Copy, from the data below, each line that has the word "pixels".
[Exercise materials Boundary: Start]
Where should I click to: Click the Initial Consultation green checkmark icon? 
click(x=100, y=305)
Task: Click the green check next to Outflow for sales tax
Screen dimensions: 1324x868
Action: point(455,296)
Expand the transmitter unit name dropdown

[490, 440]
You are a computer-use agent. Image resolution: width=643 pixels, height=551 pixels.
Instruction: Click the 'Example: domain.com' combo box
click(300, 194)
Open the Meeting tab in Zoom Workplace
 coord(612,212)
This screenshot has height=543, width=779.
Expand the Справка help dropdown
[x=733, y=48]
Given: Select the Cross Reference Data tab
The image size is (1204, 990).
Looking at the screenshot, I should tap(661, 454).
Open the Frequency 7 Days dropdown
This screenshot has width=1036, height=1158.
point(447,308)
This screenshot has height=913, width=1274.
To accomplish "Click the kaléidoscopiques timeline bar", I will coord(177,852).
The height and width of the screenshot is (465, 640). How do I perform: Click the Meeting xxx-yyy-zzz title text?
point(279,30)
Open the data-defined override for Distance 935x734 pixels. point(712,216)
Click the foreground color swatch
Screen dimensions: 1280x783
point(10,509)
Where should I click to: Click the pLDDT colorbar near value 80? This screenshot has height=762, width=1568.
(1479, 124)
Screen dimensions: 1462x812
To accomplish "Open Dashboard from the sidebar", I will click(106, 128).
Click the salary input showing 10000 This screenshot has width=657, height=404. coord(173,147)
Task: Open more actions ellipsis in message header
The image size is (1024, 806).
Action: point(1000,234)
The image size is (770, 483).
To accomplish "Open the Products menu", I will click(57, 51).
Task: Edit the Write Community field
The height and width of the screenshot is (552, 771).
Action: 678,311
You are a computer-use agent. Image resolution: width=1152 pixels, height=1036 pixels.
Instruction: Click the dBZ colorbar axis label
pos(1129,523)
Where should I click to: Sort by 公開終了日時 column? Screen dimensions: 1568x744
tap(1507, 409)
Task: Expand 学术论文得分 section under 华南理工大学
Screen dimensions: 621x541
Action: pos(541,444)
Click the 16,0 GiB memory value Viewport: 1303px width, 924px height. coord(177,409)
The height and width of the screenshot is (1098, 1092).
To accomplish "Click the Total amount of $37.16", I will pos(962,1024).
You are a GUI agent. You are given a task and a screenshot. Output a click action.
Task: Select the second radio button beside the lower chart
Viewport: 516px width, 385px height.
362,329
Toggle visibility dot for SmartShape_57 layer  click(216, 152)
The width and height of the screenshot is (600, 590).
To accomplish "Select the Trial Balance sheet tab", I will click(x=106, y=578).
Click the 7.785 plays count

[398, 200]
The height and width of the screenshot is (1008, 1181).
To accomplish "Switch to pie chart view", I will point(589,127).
[Exercise materials Boundary: End]
• _Reply_:
You are a computer-use agent. Image resolution: width=643 pixels, height=551 pixels.
Open the data-defined override for Distance 935x734 pixels. point(712,216)
You are a computer-use agent. Image resolution: width=1152 pixels, height=1036 pixels.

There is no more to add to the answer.